Assigned task> Write out everything from "The Blog posts" down to "something off on me!" in the blog post on intelligent design and the invisible hand, word for word.

Text provided>
┌──

Wednesday, November 29, 2006

A Process by Any Other Name is Mumbo Jumbo

Two short posts caught my attention this morning; the second one comments on the first. The game, then, is to spot the subtle, unintentional, drift in language:

The first is from: Worthwhile Canadian Initiative:
http://worthwhile.typepad.com/worthwhile_canadian_initi/2006/11/the_inteligent.html
“Intelligent Design as applied to economics takes pretty much the same form as it does with biology: "What we observe couldn't have just happened; it's obviously the work of some Greater Power." When it comes to evolution, the Greater Power generally takes the form of an omnipotent deity. The counterpart in economics is the 'economic elite': the existence of inequality is interpreted as evidence that those who have done well did so by design.


Economists do of course try to explain that market outcomes are the result of decentralised interactions between self-interested agents - and that these interactions generally lead to socially desirable outcomes.”

The Worthwhile Canadian Initiative Blog is sub-headed (“who would have thought an economics blog could be this exciting?”) and for once its claim is truly accurate of its content (i.e., worth book marking)

The second is from REG Monitor (‘a Roubini Global Economics Service’) and its heading is: “Intelligent design vs. the invisible hand”

“The analogy even bears some straining: Economics and evolution are both driven by an "invisible hand" of decentralized interactions between selfish agents, and both sciences are susceptible to interpretations that fall prey to the naturalistic fallacy: If it happens in the market, then it is good. If it happens in nature, then it is good. Neither inference holds, of course, and so we remain free to make normative statements about how best to regulate markets or how to lead a moral life.”

From: REG Monitor (a Roubini Global Economics Service)
“Intelligent design vs. the invisible hand” by Stefan Geens (28 Nov 2006)

Comment
The slip from “decentralised interactions between self-interested agents - and that these interactions generally lead to socially desirable outcomes” to the ubiquitous ‘invisible hand’ was inevitable, given the grip on economics of the metaphor today.

Actually, ‘Intelligent Design’ and ‘the Invisible hand’ fit together very well and both are equally fallacious. They both rely on a Deity (who designed the Deity?) somehow working in the background to explain what science explains more convincingly. Why economists feel obliged to rest their scientific explanations for the evolution of markets on pre-science explanations from pagan superstition is a worthy subject for speculation.

The Blog posts above are concerned with economists being confronted by non-economists, who are disrespectful of some of the certainties espoused by economists – the “yawning gap between economists' understanding of economic issues and that of non-economists – and what might be done about it by economists.

In my humble view, not much will be done to lower these barriers while scientific knowledge about how people in economies work is presented in the form of ‘miracles’, ‘invisible hands’ and related mumbo jumbo.

2 Comments:

Anonymous Anonymous said...

I can honestly say that it never occurred to me to use the 'invisible hand' metaphor when I wrote that post - reading your blog must have rubbed something off on me!

And the title and subtitle of the blog are supposed to be ironic: "Worthwhile Canadian Initiative" once won a New Republic contest for 'most boring headline'.

9:25 pm  
Blogger Gavin Kennedy said...

Thank you for your comment. I read other posts in your Blog and found them interesting, hence my recommendation to the 400+ unique visitors each day to Lost legacy (I do not recommend that many Blogs).

Irony is a form of healthy self deprecation, in my view, and very 'British' if I may say so.

Your Blog's content is not 'boring' (which is an opinion, not a diagnosis).

Glad to note you avoided the dreaded metaphor; pity that this was not picked up by RGE Monitor.

Many people use the metaphor for purposes that its meaning to Smith does not justify, a habit encouraged by the Chicago interpretation of Smith's work.

I am reading the article mentioned in my last post from someone I am told (but have not yet confirmed independently) writes from an Austrian perspective. I will compose a comment for tomorrow's posting.

└──

Saved data entries>
┌──

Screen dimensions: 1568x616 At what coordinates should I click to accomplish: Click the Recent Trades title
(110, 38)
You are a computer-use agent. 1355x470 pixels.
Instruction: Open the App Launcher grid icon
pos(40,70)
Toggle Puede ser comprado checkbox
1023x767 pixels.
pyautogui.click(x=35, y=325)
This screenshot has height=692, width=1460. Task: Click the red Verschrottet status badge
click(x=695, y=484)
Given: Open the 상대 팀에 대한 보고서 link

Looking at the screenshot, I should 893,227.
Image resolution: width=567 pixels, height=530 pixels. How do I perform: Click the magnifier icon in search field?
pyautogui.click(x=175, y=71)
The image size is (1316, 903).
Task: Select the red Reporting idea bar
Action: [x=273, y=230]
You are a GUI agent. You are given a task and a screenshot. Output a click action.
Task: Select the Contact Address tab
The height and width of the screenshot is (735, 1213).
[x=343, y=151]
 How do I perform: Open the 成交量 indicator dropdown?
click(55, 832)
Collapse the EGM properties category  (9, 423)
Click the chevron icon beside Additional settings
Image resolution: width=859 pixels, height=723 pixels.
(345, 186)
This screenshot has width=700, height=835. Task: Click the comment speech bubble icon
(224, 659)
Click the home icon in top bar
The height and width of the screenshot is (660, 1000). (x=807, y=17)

└──

Exercise solution>
The Blog posts above are concerned with economists being confronted by non-economists, who are disrespectful of some of the certainties espoused by economists – the “yawning gap between economists' understanding of economic issues and that of non-economists – and what might be done about it by economists.

In my humble view, not much will be done to lower these barriers while scientific knowledge about how people in economies work is presented in the form of ‘miracles’, ‘invisible hands’ and related mumbo jumbo.

2 Comments:

Anonymous Anonymous said...

I can honestly say that it never occurred to me to use the 'invisible hand' metaphor when I wrote that post - reading your blog must have rubbed something off on me!